== Task prompt ==
Repeat, exactly as they appear, the lines from the one with "At what coordinates should I click to accomplish: Tap" through the last line of the entries below, but none of the pictures.

Stored items

- - - - - - -

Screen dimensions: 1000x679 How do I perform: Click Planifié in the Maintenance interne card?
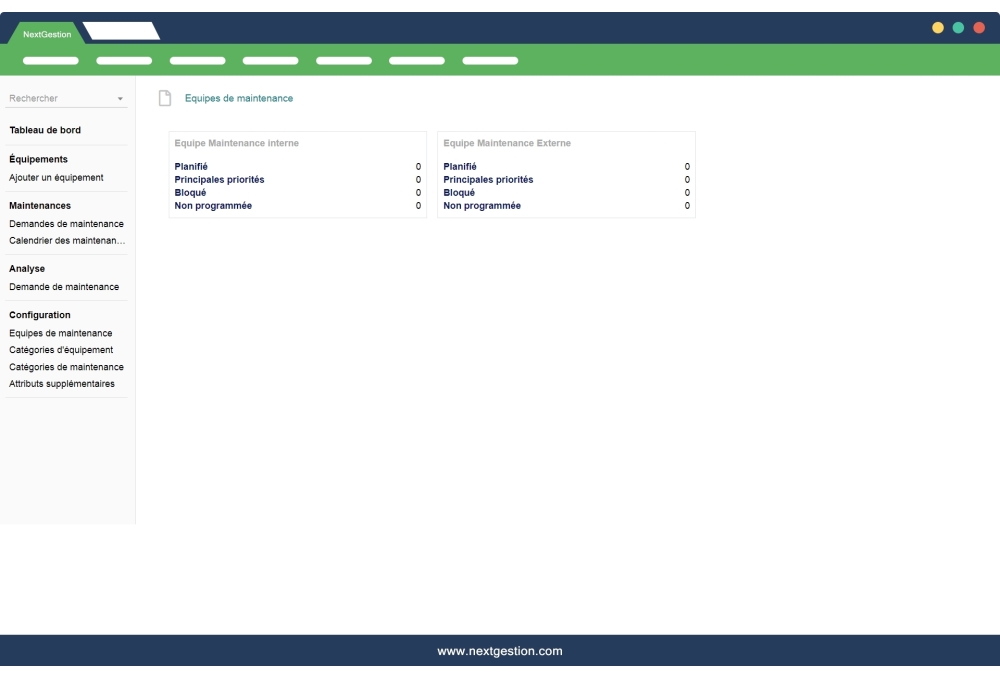(191, 166)
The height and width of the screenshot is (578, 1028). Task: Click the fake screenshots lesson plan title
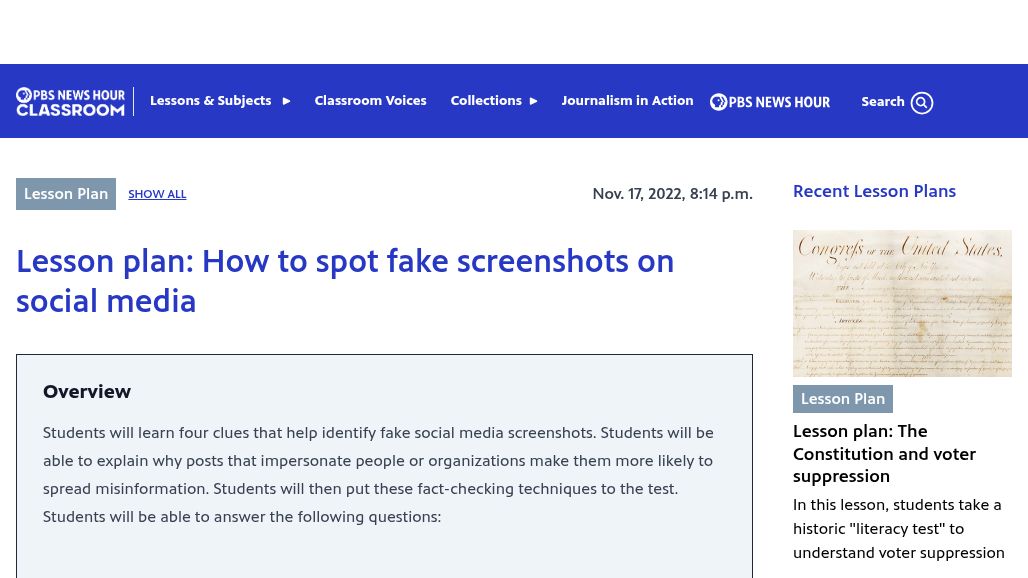pyautogui.click(x=345, y=281)
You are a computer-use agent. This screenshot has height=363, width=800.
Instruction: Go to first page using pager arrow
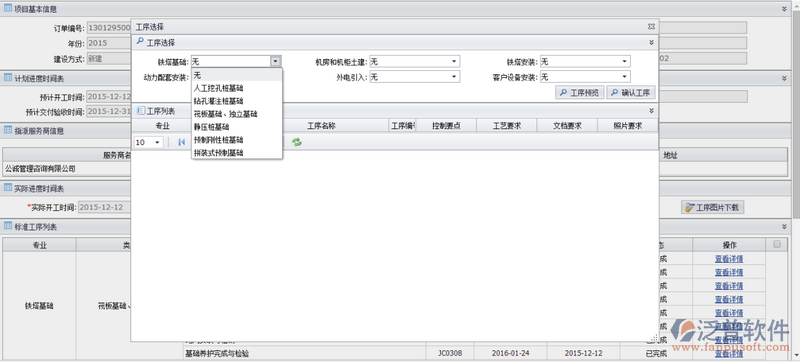click(x=182, y=142)

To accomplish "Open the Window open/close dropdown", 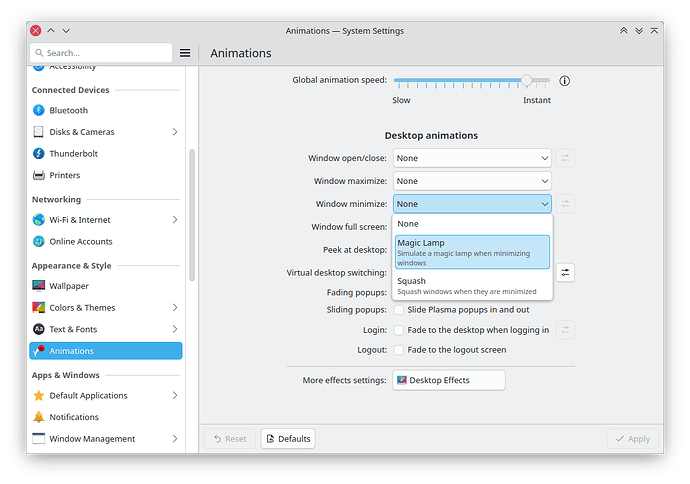I will tap(472, 158).
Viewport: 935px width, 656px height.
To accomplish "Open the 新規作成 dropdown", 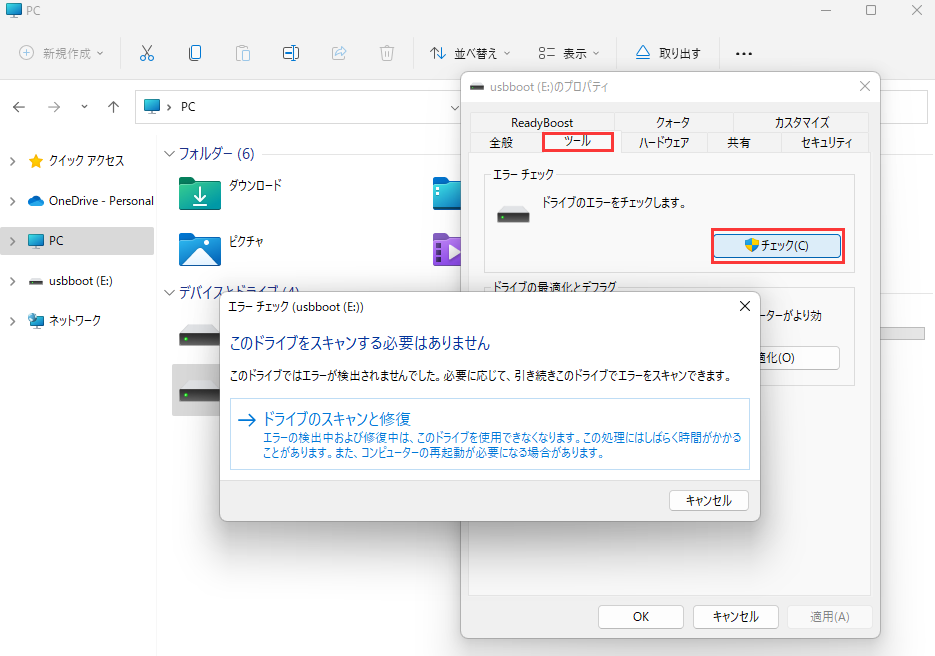I will (61, 53).
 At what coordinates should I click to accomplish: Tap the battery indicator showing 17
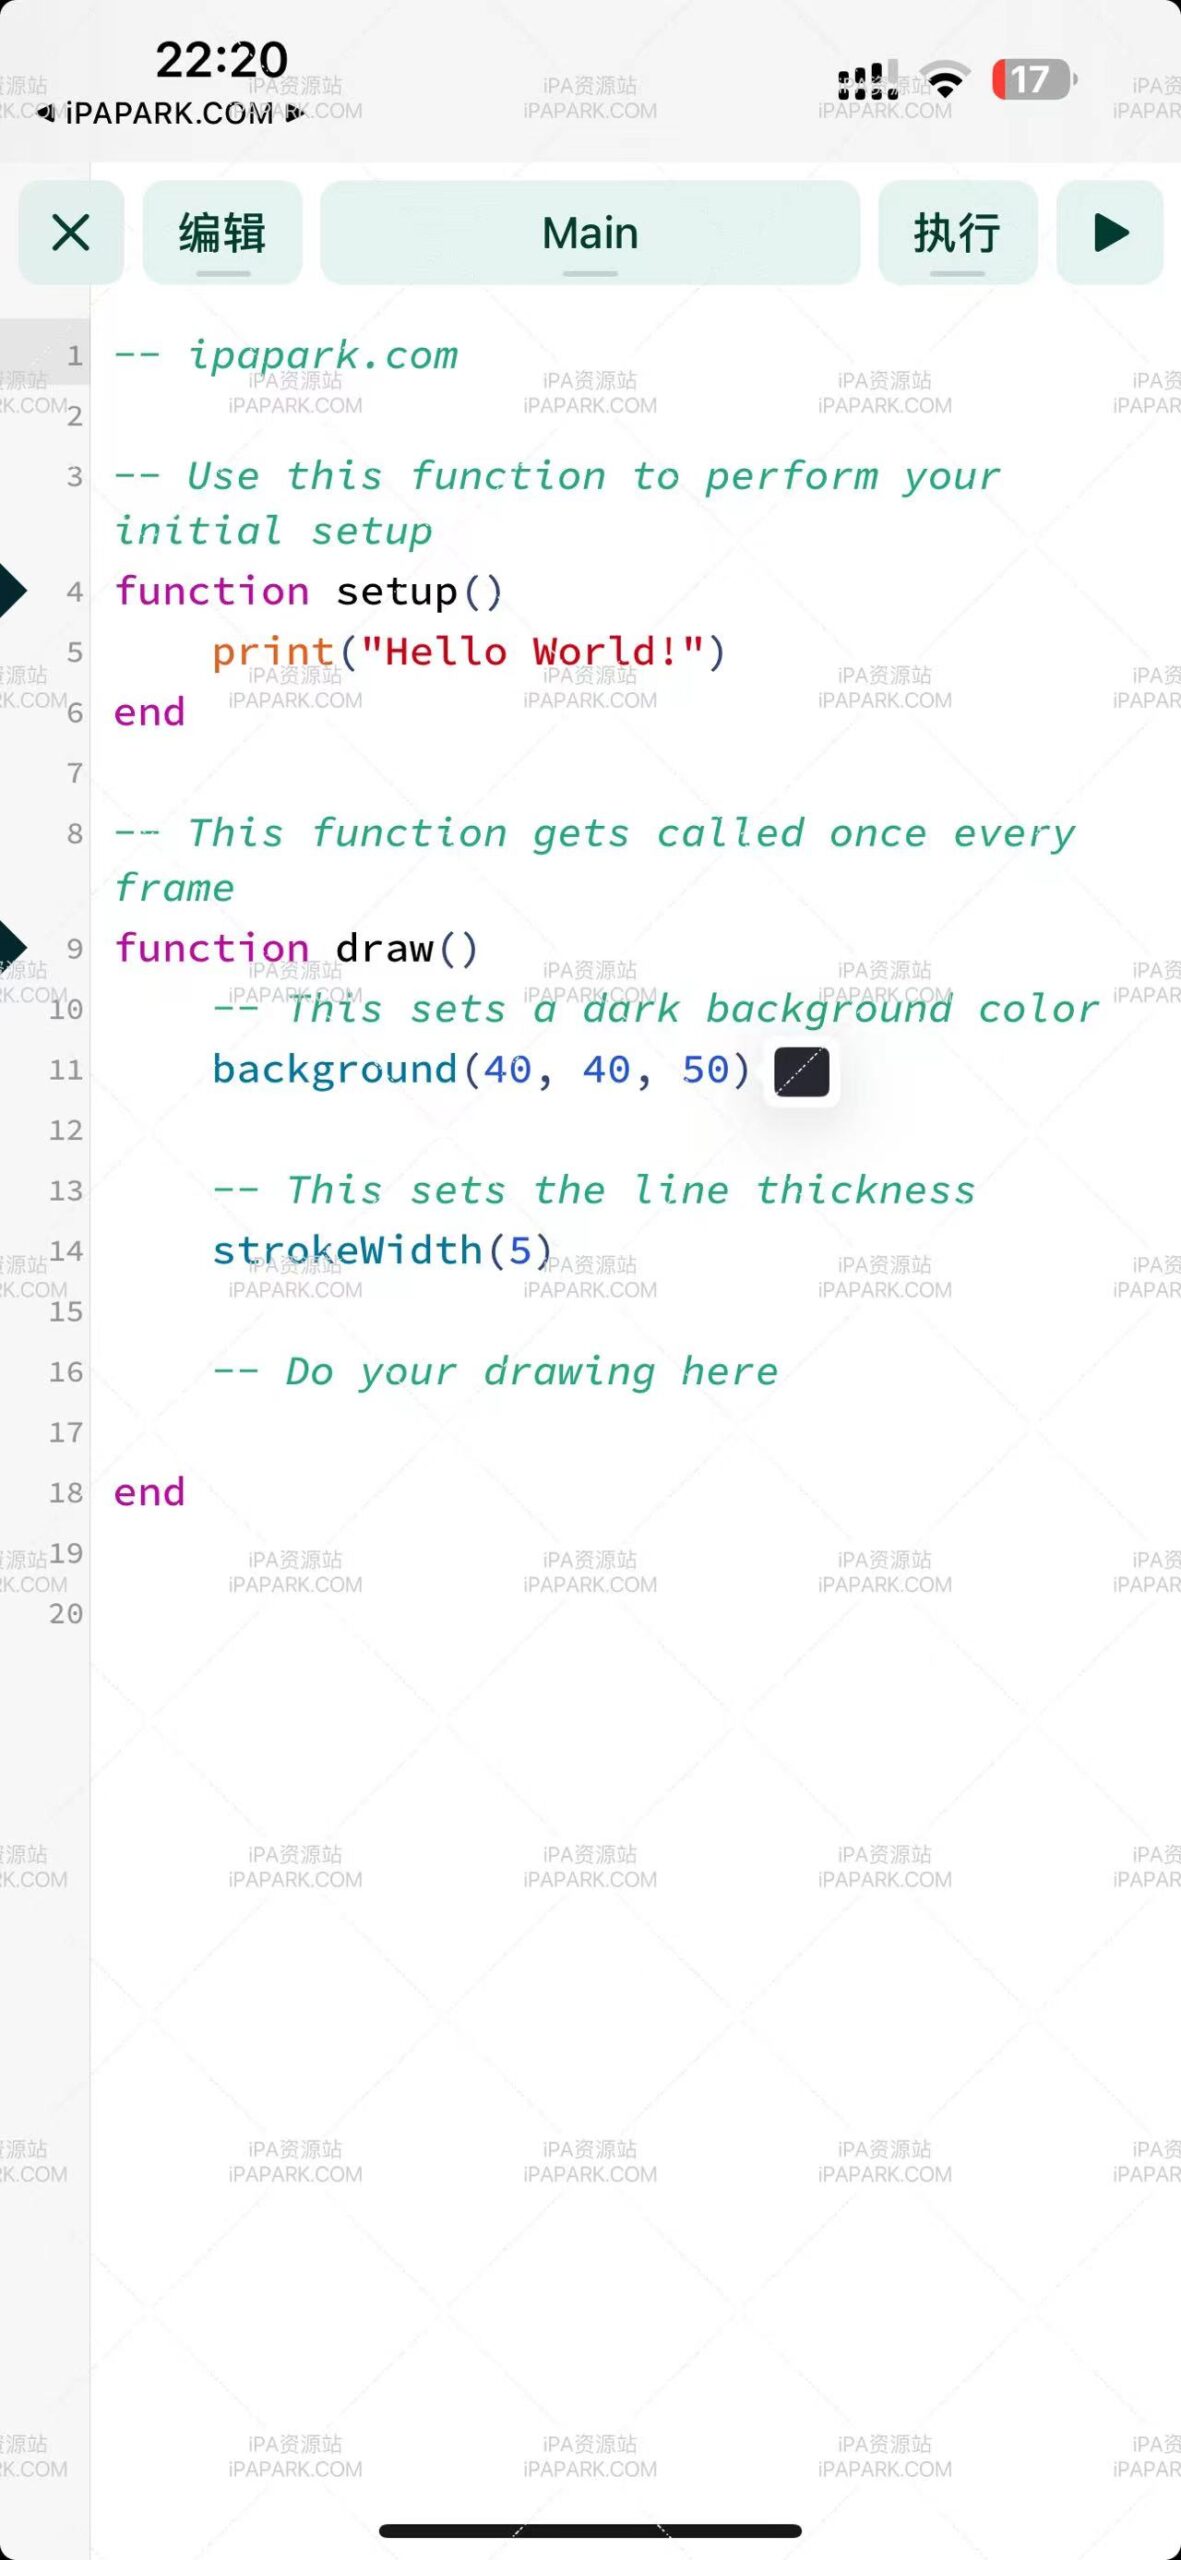pyautogui.click(x=1031, y=80)
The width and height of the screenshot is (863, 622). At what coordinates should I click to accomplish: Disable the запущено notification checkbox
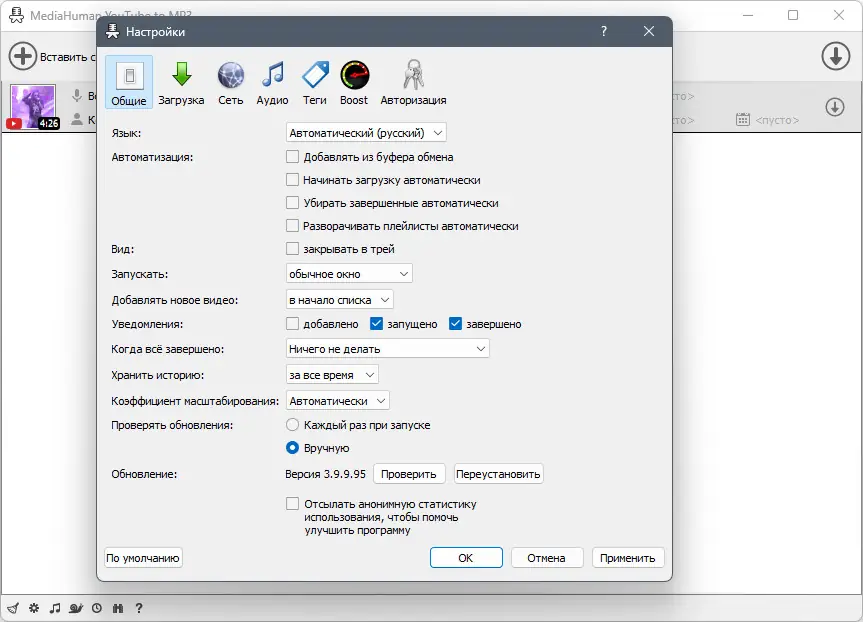tap(378, 324)
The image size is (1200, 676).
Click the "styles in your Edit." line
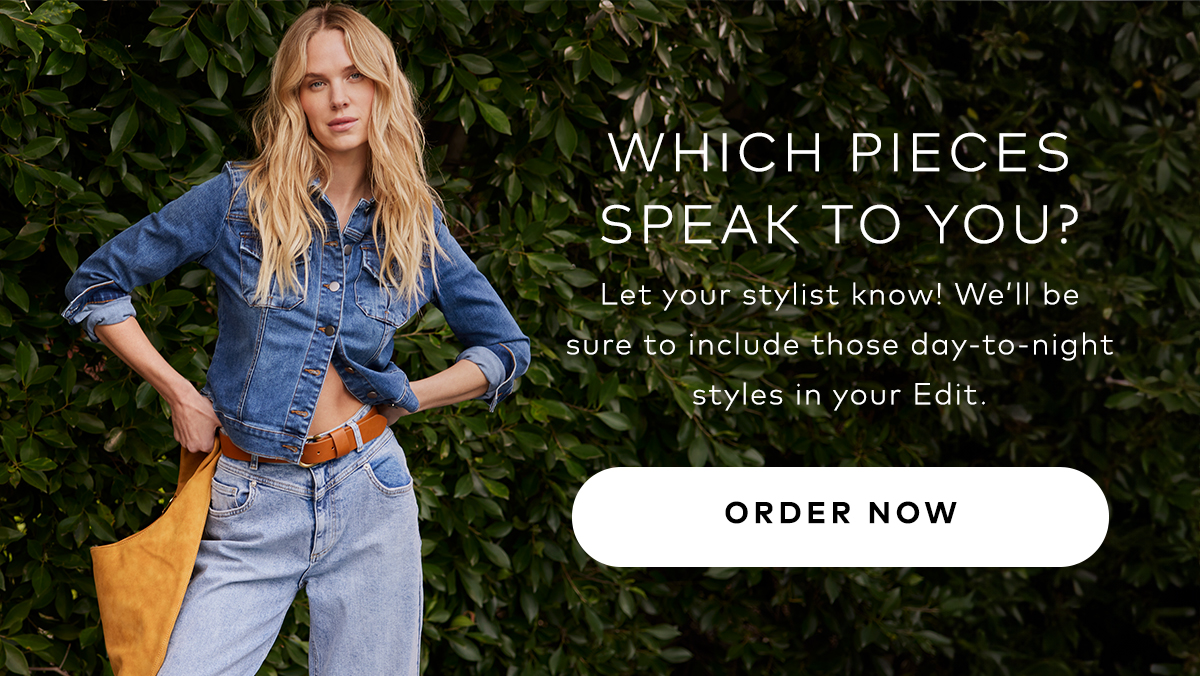pos(840,394)
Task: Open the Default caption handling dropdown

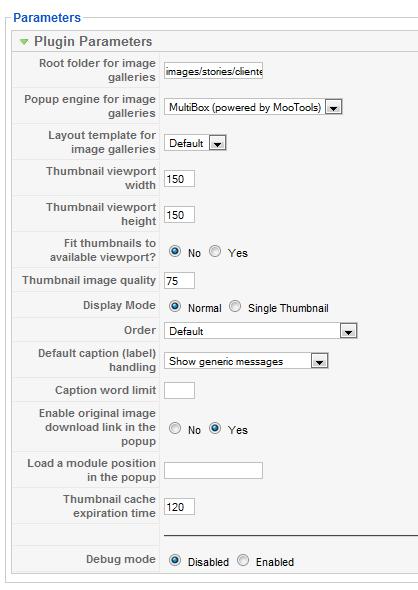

- - - - - - -

== Answer box ==
 At what coordinates should I click to accomplish: Tap the battery indicator showing 17
pyautogui.click(x=1031, y=80)
The width and height of the screenshot is (863, 622). At what coordinates should I click to accomplish: Disable the запущено notification checkbox
tap(378, 324)
The image size is (1200, 676).
Click the "styles in your Edit." line
pos(840,394)
Task: Open the Default caption handling dropdown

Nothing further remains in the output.